Remind them how Fenren hunt


Both sides watched as their small craft advanced, disappearing from their sensors into the miasma between the fleets. Farther ahead, the Elysian ships went to full combat speed to open up the range so they could change course once their gunboats completed their mission. They knew that they had brutalized their opposite number in their last engagement, and even if they had a slight numerical disadvantage, their superior Elysian weapons mix would easily crush their deWulf opponents.

Unfortunately, a slight numerical disadvantage wasn’t what they faced. In the nebulae, their gunboats could not identify small craft until they were almost upon them. And when the thirteen Elysian gunboat squadrons met their opponents, they didn’t just face fifteen deWulf gunboat squadrons, but an additional twenty-five fighter squadrons. Already facing a superior number of gunboats alone, the fighters gave the deWulf a little over a four to one advantage in small craft. Against that force disparity, there was only one possible result.
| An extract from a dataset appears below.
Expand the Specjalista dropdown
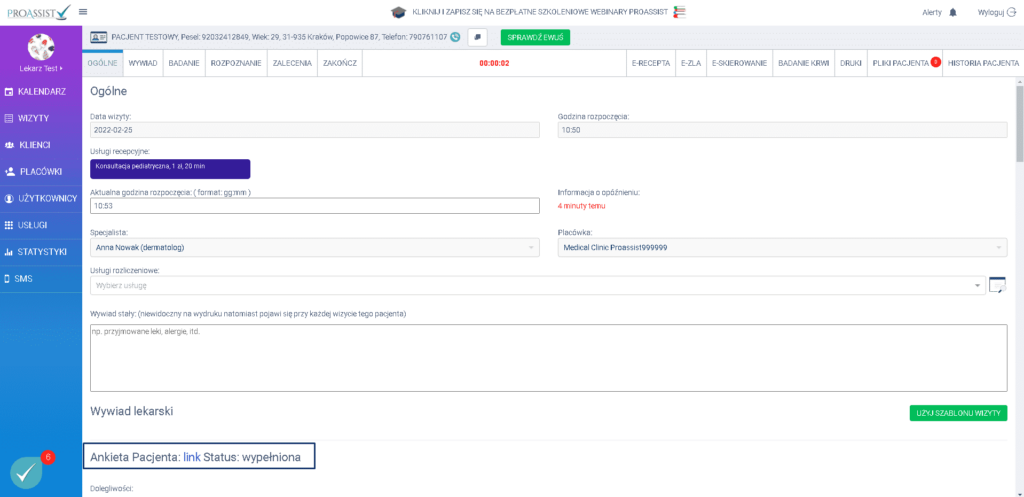1024x497 pixels. coord(315,247)
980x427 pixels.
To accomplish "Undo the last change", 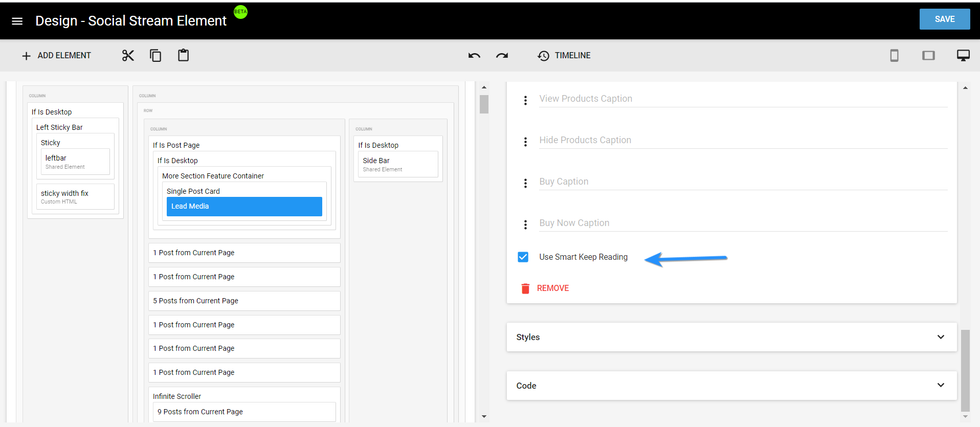I will (x=474, y=56).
The Elysian strike died. It did not die alone; ripples of missiles and the invisible lash of force beams claimed their victims. A few Elysian gunboats managed to break through the cordon, screaming in on the target buried deep in the deWulf formation. All they found was one death traded for another, as a trio of the hated Baltic-class defense battleships ripple fired their defenses and blotted the survivors from reality.

In the end, twelve deWulf gunboat squadrons turned back to their carriers, all of them damaged. Joining them were two fighter squadrons that had also suffered from the frenzied Elysian craft. That left twenty-three fighter squadrons that redlined their drives and chased after the fleeting Elysian carriers.


ESW Screaming Vengeance
Elysian Imperial Strike Force

“Anything?”

The Strike Commander shook his head. The nebula’s interference smothered communications almost as badly as it did sensors, and the only messages they could detect were bursts of encrypted communications, garbled by electromagnetic sleet into barely identifiable static.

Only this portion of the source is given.